The laugh lasted only a moment, but Jake stared up at the other man like he was the most brilliant thing he'd ever seen.

"I haven't heard you laugh like that in almost a decade," Jake reached up to press his hand against the other's jaw, thumb rubbing gently against his cheek.

"I have not been this happy in a very long time," Tsu'tey admitted in a soft voice, "You make me feel as though... you give me hope, my Jake."

"I love you," Jake felt tears prick at his eyes, "more than anything, more than I can stand."

"As I love you," Tsu'tey leaned down to capture the other man's lips in his own. They stayed like that for a long while, filling the silence with soft kisses and the slow exploration of hands over skin.

-x-

"If you two think I am above pushing you out of your hammock just because you want to waste the morning saying sweet things to each other, you are mistaken," Neytiri yelled at the men as they reached the common area, her arms crossed where she stood beside Grace and Norm.

"And yet you did no such thing," Tsu'tey said, his mouth pulled in an even line, "so I think we will continue to do as we please."

"Jake," Grace cut through their bickering, though her eyes shone bright with amusement, "I heard you're selecting an íkran today."

"Yeah," Jake smiled, eyeing Norm for a moment, expecting his normal display of jealousy, but was pleased to see no trace of it, "though I'm still not entirely convinced it's not an elaborate murder plot."

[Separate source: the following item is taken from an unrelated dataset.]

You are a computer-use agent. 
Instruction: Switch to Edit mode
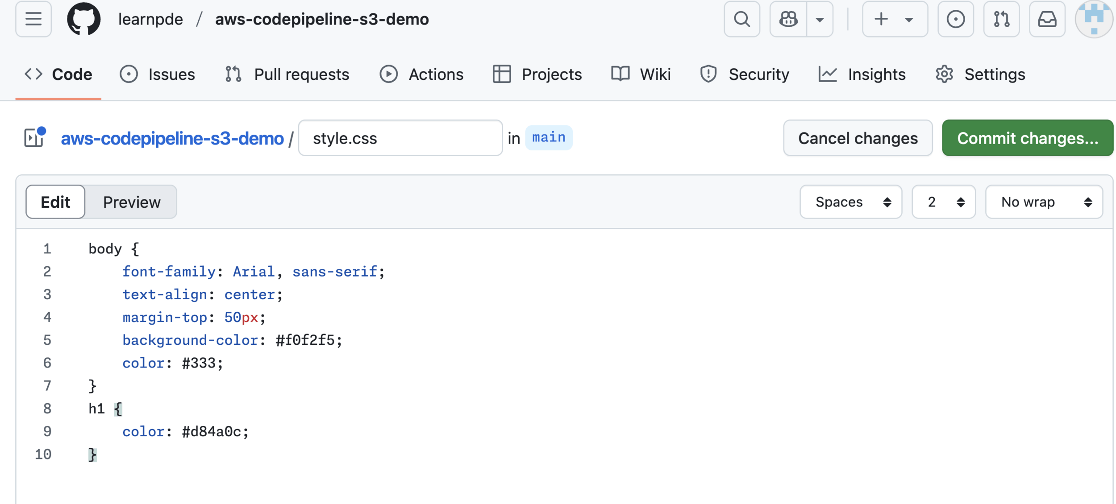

"If you can survive a tsaheylu with Tsu'tey, I think you'll manage an íkran just fine," Neytiri grinned at the glare Tsu'tey threw her way.

A laugh broke from Norm's throat, though he snapped his jaw shut around it when four pairs of eyes turned to him, "sorry," he said with a tight, sheepish smile, "it was funny."

Neytiri hummed, her lips twitching with a smile "see, the rude Dreamwalker thinks I am funny."

"Someone has to," Jake grinned at her, shooting Norm a look that seemed to ease some of the tension in the other human's shoulders.

"Come, we are joining a group of new warriors on their journey to the íkran," Tsu'tey said, his mouth drawn in an unamused line, grasping Jake's hand in his own.

"We'll see you two later, yeah?" Jake called over his shoulder as Tsu'tey lead Neytiri and himself away, waving as they stared after the trio.